A San Francisco landlord is facing allegations that he murdered a tenant in order to put his property on the market.
A wrongful death lawsuit filed Tuesday in San Francisco Superior Court accuses landlord Phillipe Chagniot of fatally shooting his tenant, Eric Bigone, outside a rental home in the Sunset District after a months-long effort to force him out, the San Francisco Standard reported.
The suit, brought by Bigone’s son on behalf of his father’s estate, alleges the killing was the culmination of a campaign to vacate the property at 2518 47th Avenue so it could be sold free of a renter. The allegations have not been proven in court, and Chagniot has not yet responded to the complaint.

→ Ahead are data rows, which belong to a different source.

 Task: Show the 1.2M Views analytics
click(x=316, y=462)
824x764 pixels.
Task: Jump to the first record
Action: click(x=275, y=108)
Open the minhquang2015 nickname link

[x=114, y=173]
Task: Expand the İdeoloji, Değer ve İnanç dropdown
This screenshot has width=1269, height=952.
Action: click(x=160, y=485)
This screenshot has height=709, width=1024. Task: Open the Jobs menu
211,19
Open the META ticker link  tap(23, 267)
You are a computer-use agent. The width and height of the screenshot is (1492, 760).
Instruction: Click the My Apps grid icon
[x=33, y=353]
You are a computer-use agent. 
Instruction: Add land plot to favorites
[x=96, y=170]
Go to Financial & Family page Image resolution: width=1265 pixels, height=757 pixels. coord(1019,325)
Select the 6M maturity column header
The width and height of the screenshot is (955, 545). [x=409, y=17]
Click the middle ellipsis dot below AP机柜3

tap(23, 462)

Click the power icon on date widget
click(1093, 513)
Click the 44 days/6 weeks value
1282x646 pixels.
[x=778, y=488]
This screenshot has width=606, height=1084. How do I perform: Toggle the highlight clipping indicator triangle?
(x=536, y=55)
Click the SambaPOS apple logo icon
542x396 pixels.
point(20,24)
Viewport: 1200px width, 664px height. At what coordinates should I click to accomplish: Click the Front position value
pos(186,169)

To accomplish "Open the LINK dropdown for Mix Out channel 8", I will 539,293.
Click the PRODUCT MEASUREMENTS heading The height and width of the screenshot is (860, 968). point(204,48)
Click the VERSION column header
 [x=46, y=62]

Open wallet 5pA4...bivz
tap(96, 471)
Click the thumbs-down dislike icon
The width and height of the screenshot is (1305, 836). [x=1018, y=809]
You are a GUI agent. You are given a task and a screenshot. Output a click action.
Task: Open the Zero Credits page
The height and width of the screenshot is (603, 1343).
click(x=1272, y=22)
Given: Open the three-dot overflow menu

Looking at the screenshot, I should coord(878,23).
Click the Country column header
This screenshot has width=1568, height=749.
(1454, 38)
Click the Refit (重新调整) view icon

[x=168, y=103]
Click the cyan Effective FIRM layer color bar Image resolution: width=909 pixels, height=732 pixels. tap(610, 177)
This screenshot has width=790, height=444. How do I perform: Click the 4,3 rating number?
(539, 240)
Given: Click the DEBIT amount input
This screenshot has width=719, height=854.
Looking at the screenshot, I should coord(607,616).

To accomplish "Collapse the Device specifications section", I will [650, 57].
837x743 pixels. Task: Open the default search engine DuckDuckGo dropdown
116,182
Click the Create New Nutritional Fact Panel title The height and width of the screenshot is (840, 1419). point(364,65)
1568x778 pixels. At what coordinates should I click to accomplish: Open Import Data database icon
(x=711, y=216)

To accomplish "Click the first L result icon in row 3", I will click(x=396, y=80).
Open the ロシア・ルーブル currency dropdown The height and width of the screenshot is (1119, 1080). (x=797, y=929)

According to the filing, 58-year-old Bigone had rented the single-family home since 2023 and paid $3,200 per month in cash. The lawsuit claims the landlords insisted on cash payments and later began pressuring him to leave, alleging that Chagniot and his wife, Barbara, issued improper notices, threatened eviction, refused rent payments and falsely claimed they would use California’s Ellis Act to remove the property from the rental market.
Bigone ultimately hired an attorney simply to continue paying rent, according to the lawsuit.
When those efforts failed, Chagniot allegedly escalated eviction efforts dramatically. The suit claims he ambushed Bigone in the early morning of May 17 after setting fire to the tenant’s car and spray-painting nearby security cameras. When Bigone came outside, Chagniot allegedly shot him with a silenced MAC-10 submachine gun. Bigone died at the scene.
Chagniot, 68, was arrested May 27 and is being held without bail. Prosecutors charged him with murder, arson and multiple weapons offenses, including possession of a silencer and a large-capacity magazine.
The lawsuit also highlights actions allegedly taken after the killing. It alleges Barbara Chagniot contacted Bigone’s son the next day to ask when he planned to vacate the property, while the Chagniots’ attorney moved within days to take possession of the home.
Beyond wrongful death claims, the suit alleges violations of San Francisco’s rent ordinance, which prohibits bad-faith tenant harassment. Bigone’s family is seeking damages and an injunction blocking the defendants from selling or transferring properties, arguing any property sales could be used to shield them from a future judgment.